CFTCは、5月28日にCFTC規則40.3に基づく任意審査で提出されたBTCPERPについて、米商品取引法5c(c)(4)条と同規則40.3の下で承認しました。公式文書では、BTCPERPが米商品取引法と指定契約市場(DCM)に求められる中核原則に適合すると認定し、カルシが提出した契約条件や原資産市場の分析を踏まえて「違反なし」と判断したと明記しています。
BTCPERPは、現物ビットコインの米ドル価格に連動するキャッシュ決済型です。価格参照にはCFベンチマークスのBRTI指数を使い、取引単位は0.0001BTCです。取引は24時間365日で、必要に応じて停止できます。ポジションは継続的に値洗い(マーク・トゥ・マーケット)され、カルシの説明では8時間ごとの資金調達メカニズム(一定間隔で買い手と売り手の支払いを調整し、先物価格を現物に近づける仕組み)を組み込みます。約定後の建玉は中央清算所に引き継がれます。
CFTCは同日公表した無期限契約の方針文書で、この設計がすべての資産クラスに当てはまるわけではないと整理しました。そのうえでビットコインは、現物市場が24時間動き、流動性が厚く、取引所間に分散しながら継続的に価格を観測できるため、資金調達メカニズムによって先物価格を現物に収れんさせやすいと判断しています。農産品のように同じ設計がなじみにくい資産もあると触れた点からも、今回の承認がビットコイン現物市場の性質を個別に審査したうえで下されたことが分かります。

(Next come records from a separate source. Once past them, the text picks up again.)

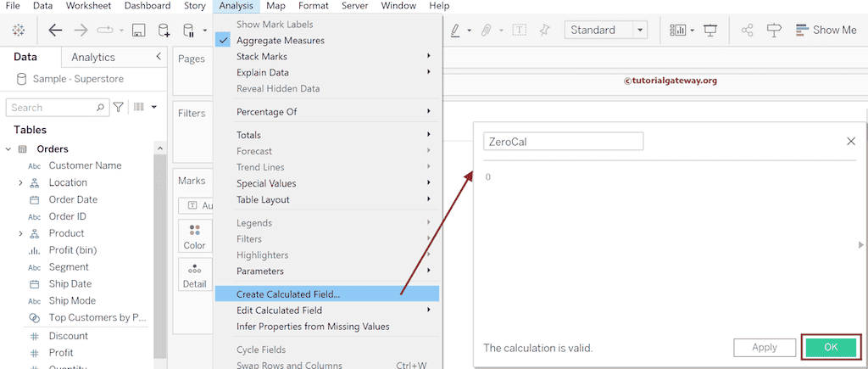Click the Add New Data Source icon
The image size is (868, 369).
click(165, 31)
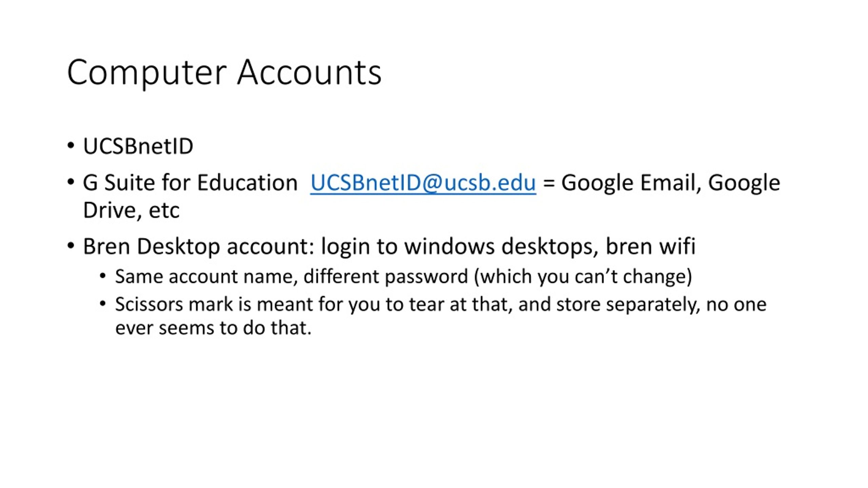This screenshot has width=868, height=488.
Task: Click the bullet marker beside UCSBnetID
Action: 71,146
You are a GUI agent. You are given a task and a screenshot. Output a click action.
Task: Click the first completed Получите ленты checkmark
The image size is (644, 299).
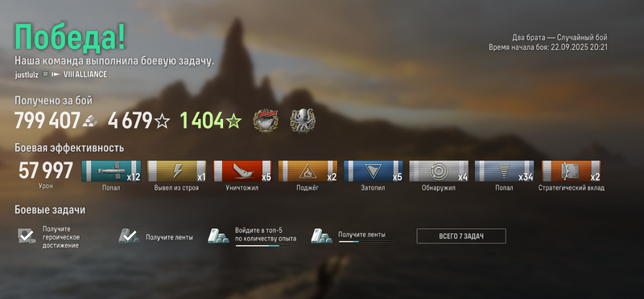[x=129, y=236]
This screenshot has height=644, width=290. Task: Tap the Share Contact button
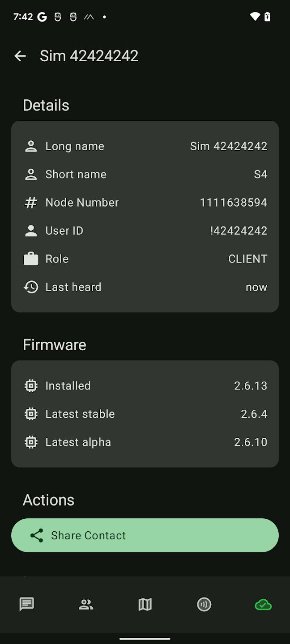[145, 535]
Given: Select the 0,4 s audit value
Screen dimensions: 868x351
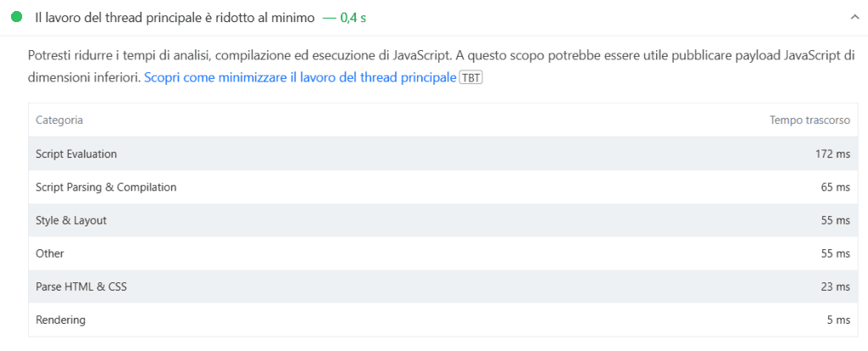Looking at the screenshot, I should coord(353,17).
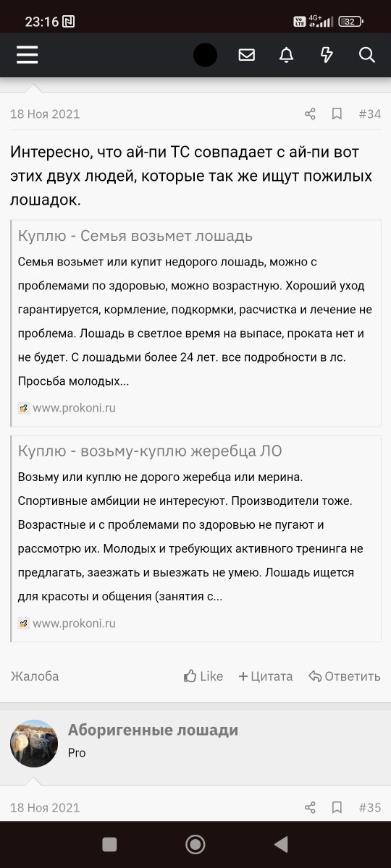Open the search magnifier
391x868 pixels.
367,55
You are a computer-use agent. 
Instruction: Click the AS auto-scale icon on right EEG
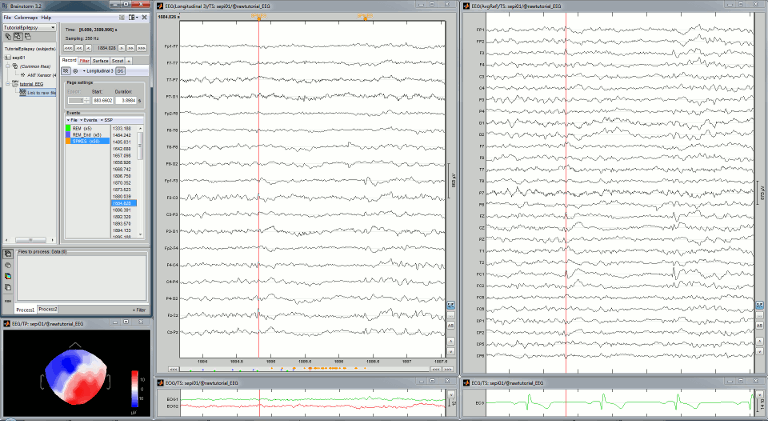[760, 325]
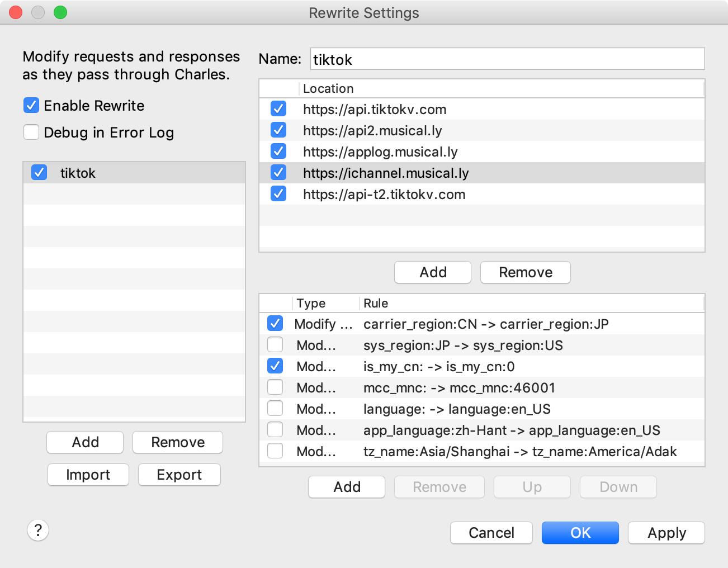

無期限先物が米国内で規制商品として認められた意味は大きいです。満期がないため、通常の先物で発生するロールオーバー(期先への乗り換え)コストを抑えやすく、流動性も1本に集まりやすいからです。カルシ共同創業者兼CEOのタレク・マンスール氏は「これはカルシが予測市場のリーダーから次世代デリバティブ取引所へ進化する節目だ。オンショアで安全かつ規制されたperpsは、数え切れないほど多くの米企業の資本配分とリスク管理を改善する」と記しました。
カルシはBTCPERPを今後1カ月以内に投入する計画を公表しており、立ち上がりは暗号資産銘柄を中心に進めます。次に控えるのは、米国内で初となる規制下ビットコイン無期限先物の売買開始です。